I wrote several months ago about good habits and my efforts to adopt several of them. The one I’d like to focus on today is writing down daily gratitudes, a practice that experts link to increased happiness and success.
This weekend, I found out that there are other benefits as well. At 6:30 on Sunday morning, I had to put my cat, Putter, to sleep. He had been with us for 14 years, after my wife adopted him as a feral cat. He’d been there through several homes, several jobs, our marriage, and our adoption of our son, Jackson. He was part of the family.
Not too many cats will follow you around, waiting to jump into your lap when you sit down. Not too many cats will come in at night and want to sleep under your arm. Not too many cats will sit for hours in a basket under your desk, providing an engaged but inarticulate audience as you try to write something. Putter did all of these—he was a cat, a family member, and a good friend.
Saturday night, when he jumped onto a coffee table, I noticed he was having problems with his hind legs, so I picked him up and put him in my chair as we went out to dinner. That night, when we returned, we heard a thump and found he had fallen on the stairs. My wife brought him to our bedroom, and we made a blanket nest for him on the floor.
That wasn’t what he wanted. Despite barely being able to walk, he managed to jump up on the bed with us, and he snuggled with me all night, purring, until five o’clock, when he started having seizures, losing all control of his body and waking everyone with his panicked yowling.

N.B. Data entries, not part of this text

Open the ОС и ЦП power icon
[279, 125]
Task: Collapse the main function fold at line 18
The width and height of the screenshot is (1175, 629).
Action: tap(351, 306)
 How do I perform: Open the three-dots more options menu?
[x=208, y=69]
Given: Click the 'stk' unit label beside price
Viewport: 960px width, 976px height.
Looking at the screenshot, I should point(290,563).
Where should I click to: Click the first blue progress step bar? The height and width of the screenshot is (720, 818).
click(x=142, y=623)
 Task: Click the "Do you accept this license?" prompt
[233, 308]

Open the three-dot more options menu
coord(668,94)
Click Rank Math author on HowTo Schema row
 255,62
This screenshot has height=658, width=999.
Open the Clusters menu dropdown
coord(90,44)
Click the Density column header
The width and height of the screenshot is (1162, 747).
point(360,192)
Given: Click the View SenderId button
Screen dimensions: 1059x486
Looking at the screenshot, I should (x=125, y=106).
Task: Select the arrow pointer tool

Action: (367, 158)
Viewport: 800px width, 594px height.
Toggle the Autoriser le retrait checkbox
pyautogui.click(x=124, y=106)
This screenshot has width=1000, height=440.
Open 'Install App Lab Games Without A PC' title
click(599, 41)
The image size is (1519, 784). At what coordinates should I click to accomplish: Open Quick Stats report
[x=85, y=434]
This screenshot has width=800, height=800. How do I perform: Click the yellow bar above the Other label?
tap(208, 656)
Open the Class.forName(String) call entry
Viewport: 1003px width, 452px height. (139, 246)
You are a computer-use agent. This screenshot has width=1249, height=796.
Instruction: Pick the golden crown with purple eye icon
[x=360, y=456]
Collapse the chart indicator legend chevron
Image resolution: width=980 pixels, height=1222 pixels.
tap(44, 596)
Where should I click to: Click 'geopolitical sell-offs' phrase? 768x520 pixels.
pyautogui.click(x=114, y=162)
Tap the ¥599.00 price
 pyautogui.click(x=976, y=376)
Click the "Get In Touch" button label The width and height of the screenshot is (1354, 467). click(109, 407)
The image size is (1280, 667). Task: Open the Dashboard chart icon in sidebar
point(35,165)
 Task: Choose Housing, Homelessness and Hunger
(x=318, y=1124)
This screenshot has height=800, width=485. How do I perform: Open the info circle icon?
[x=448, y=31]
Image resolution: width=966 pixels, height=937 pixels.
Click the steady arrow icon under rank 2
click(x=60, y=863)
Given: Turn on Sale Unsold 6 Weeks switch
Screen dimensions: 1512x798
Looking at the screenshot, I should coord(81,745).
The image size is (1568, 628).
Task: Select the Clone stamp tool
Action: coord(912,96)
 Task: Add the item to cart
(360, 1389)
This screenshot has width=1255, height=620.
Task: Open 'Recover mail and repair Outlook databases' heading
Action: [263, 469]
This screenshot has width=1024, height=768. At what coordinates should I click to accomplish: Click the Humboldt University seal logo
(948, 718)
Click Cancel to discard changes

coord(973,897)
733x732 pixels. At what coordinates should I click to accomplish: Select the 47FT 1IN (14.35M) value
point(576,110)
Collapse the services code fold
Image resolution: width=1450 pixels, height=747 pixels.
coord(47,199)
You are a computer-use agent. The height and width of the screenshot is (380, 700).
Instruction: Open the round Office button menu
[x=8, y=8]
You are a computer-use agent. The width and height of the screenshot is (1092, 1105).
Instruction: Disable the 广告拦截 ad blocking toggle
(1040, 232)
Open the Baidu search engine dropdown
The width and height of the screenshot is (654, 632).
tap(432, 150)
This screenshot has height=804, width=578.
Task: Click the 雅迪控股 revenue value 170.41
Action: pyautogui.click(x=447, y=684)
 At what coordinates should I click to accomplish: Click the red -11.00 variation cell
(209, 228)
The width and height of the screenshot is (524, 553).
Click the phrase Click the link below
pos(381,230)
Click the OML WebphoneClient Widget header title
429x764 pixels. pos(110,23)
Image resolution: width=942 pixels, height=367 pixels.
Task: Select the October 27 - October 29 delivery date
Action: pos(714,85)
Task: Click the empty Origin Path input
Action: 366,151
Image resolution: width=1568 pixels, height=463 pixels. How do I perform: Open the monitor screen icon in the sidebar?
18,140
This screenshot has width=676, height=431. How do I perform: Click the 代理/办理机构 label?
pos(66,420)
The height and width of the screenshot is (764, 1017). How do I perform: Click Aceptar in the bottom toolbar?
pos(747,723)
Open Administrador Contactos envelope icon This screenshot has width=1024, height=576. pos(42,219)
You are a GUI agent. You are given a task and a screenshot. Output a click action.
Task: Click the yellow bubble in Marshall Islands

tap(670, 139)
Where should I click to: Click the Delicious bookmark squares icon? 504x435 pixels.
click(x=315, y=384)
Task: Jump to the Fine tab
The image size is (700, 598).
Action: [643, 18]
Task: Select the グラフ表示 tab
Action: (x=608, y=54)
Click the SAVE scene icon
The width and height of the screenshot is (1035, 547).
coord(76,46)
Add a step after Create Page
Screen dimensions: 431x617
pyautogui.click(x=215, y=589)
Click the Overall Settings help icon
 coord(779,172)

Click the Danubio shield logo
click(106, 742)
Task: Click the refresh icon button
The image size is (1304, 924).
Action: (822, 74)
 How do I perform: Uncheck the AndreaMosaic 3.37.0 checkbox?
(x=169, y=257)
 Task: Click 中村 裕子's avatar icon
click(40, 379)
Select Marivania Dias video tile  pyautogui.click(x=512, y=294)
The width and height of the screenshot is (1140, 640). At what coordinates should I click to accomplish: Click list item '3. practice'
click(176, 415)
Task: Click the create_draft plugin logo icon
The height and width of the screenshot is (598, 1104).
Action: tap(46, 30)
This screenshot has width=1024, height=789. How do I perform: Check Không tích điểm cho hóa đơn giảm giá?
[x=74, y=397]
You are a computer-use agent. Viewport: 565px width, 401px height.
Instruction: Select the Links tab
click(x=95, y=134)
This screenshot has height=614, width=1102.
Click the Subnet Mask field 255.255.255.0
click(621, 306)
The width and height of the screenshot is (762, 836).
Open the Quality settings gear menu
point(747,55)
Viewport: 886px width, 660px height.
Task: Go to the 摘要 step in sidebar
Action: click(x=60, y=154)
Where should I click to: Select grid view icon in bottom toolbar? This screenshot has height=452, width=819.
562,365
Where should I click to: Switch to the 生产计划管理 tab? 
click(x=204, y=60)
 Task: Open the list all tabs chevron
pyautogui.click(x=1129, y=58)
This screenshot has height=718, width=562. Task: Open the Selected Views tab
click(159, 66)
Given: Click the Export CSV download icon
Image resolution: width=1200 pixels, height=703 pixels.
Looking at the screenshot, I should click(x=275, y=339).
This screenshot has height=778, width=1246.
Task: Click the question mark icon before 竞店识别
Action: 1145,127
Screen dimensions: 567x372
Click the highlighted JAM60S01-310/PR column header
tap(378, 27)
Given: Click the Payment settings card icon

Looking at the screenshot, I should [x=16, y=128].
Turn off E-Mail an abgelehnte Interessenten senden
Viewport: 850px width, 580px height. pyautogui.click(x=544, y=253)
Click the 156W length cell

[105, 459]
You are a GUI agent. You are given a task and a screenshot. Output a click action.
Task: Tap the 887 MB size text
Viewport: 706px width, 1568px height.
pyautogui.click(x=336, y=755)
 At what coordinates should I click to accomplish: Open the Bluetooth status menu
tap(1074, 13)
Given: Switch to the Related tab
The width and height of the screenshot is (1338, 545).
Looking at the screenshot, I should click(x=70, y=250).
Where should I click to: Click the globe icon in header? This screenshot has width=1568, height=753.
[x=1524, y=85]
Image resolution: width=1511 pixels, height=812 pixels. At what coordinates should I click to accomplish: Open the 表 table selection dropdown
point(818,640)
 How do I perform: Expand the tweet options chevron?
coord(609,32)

I wrapped him in his blanket and took him, through a snowstorm, to an emergency veterinary hospital. After tests and a conversation with the doctor, we determined there was no hope for a real recovery. I did the last kindness I could do for my friend and let him go. He went easy, with no pain, in my arms, being petted and told he was loved.
Looking back over my daily gratitudes for the past couple of months, I find that I had repeatedly mentioned Putter—snuggling with him, holding him on my lap, watching him play with Jackson. In reviewing them, I realized that another benefit of writing daily gratitudes is simply that it makes you consider, on a regular basis, things that make you happy and prompts you to pay more attention to them. Did I take Putter for granted? Probably, to some extent, but doing my daily gratitudes made me think about something I could easily have overlooked and value it more when I had it. Now that he’s gone, I’m comforted by the thought that, while he was here, Putter got the attention I would have wanted him to have.
You could say he was just a cat, and of course that’s right, but he was also a friend. And, if it’s comforting to know that you paid attention to and valued a pet, how much more important would that be in the case of a person—a wife, a child, a parent? Gratitudes offer daily benefits, but they also help you live your life in a more mindful way and to appreciate what you have before it’s too late.